During testimony last week before the House Ways and Means Committee, Health and Human Services Secretary Kathleen Sebelius conceded that health insurance premiums would go up for plans in 2015, though she downplayed the increase by claiming that they would “go up at a smaller pace than what we’ve seen since 2010.”
There are varying estimates about how much premiums have gone up over the last several years, but everyone tends to agree that the increased costs are a concern. In fact, President Barack Obama has cited premium increases as part of the larger case for healthcare reform, promising that Obamacare would reduce premiums by $2,500 per year.
But, to Sebelius’ point, let’s take a look a premium increases, not just since 2010, but going back to 2005 through data provided by eHealthInsurance.com. As you can see in the chart below, the average individual health insurance premium rose by 37% from 2005 to 2013 and by 31% for the average family premium. Keep in mind that these are pre-Obamacare premiums.
Here’s the kicker, folks. eHealth, the nation’s first and largest private exchange, has also released data comparing average February 2013 premiums to unsubsidized plans that were being purchased in February 2014.
According to data released last month, the average increase for an individual health plan purchased through the eHealth was 39% compared to 2013, pre-Obamacare coverage and 56% for a family plan.
The average increase for health plans between 2013 and 2014 surpassed the average increase of the previous eight years combined.
Why did premiums rise so much? Mark Bertolini, CEO of Aetna, explained the reasons in an October appearance on CNBC, pointing to actuarial benefit requirements in the law, taxes and fees that have been passed on to consumers, and the mandated benefits.
“[A]ll those things add up to an average increase we’ve seen across the United States,” noted Berotlini, “depending on the market, of anywhere from 30% to 40%, ranging anywhere from low single digits, all the way over 100% increases.”
Sebelius can’t really predict that the premiums will “go up at a smaller pace than what we’ve seen since 2010.” Why? Well, the Department of Health and Human Services can’t tell Congress how many of the 4.2 million people who’ve “selected plans” on the exchanges have actually made a premium payment. Insurers, however, have reported that roughly 20% haven’t made a payment.
Additionally, it remains to be seen how many young people the administration will sign up for health coverage. Through February, just 25% of those who’d selected plans were between the ages of 18 and 34, far below the 38% to 40% the administration said it needed for the risk pools to be sustainable.
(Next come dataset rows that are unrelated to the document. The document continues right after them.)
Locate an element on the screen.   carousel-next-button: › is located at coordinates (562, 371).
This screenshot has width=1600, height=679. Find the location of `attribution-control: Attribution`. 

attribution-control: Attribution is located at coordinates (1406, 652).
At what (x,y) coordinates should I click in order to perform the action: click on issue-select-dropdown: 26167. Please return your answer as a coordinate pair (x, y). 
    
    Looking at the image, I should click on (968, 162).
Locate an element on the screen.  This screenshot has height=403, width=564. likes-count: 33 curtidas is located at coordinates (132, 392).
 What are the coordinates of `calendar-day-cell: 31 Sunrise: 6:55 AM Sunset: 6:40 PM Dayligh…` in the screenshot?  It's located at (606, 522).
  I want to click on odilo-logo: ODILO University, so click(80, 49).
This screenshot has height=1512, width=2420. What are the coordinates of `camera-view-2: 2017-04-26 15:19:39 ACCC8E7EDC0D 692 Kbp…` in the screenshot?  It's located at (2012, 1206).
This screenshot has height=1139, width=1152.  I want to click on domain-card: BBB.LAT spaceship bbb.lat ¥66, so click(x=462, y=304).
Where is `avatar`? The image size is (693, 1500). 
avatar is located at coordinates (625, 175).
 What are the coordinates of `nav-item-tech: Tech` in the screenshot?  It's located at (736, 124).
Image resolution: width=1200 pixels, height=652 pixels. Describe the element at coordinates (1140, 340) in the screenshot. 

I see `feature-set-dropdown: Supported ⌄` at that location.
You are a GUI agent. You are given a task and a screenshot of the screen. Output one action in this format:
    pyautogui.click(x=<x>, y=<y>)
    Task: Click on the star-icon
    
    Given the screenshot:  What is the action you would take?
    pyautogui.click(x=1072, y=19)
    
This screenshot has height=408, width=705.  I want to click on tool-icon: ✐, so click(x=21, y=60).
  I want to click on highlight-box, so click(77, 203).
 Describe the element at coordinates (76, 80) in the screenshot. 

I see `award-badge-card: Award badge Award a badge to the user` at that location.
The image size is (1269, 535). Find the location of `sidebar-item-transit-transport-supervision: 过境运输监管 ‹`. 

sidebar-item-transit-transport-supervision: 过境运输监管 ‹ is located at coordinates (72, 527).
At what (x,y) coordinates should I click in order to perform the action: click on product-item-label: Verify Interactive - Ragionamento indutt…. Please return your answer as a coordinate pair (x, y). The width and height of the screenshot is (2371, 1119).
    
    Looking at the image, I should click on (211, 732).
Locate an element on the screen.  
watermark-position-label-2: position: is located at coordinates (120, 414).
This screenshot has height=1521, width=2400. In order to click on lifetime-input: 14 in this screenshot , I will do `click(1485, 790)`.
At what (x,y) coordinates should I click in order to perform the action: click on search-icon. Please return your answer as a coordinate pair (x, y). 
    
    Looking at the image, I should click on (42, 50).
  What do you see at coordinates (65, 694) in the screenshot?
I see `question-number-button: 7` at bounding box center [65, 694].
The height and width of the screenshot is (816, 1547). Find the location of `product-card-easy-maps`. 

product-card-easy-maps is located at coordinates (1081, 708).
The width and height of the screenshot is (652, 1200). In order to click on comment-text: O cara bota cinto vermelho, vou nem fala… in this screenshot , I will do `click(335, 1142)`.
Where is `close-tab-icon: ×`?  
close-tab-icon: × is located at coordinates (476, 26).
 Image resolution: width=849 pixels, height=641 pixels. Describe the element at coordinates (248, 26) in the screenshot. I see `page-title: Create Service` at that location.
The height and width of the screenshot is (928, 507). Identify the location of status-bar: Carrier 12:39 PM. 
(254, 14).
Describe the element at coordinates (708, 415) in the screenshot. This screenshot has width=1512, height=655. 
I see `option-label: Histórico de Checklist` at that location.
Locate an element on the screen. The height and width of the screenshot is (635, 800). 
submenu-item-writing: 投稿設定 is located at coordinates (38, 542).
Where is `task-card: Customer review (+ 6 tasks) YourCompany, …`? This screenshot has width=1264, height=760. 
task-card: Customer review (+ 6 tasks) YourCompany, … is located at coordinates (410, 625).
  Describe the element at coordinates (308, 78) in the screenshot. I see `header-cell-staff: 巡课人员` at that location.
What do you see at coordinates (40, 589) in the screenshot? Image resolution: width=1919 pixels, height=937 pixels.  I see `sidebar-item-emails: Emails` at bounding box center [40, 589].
Now, it may be that the bailout provisions, which the administration expects to cost $5.5 billion in the next fiscal year, limit the impact of the increases. But if the administration didn’t expect that premiums would rise by a significant amount, it wouldn’t have delayed the 2015 open enrollment period until after this year’s mid-term election. After all, sticker shock could be electoral poison for Democrats.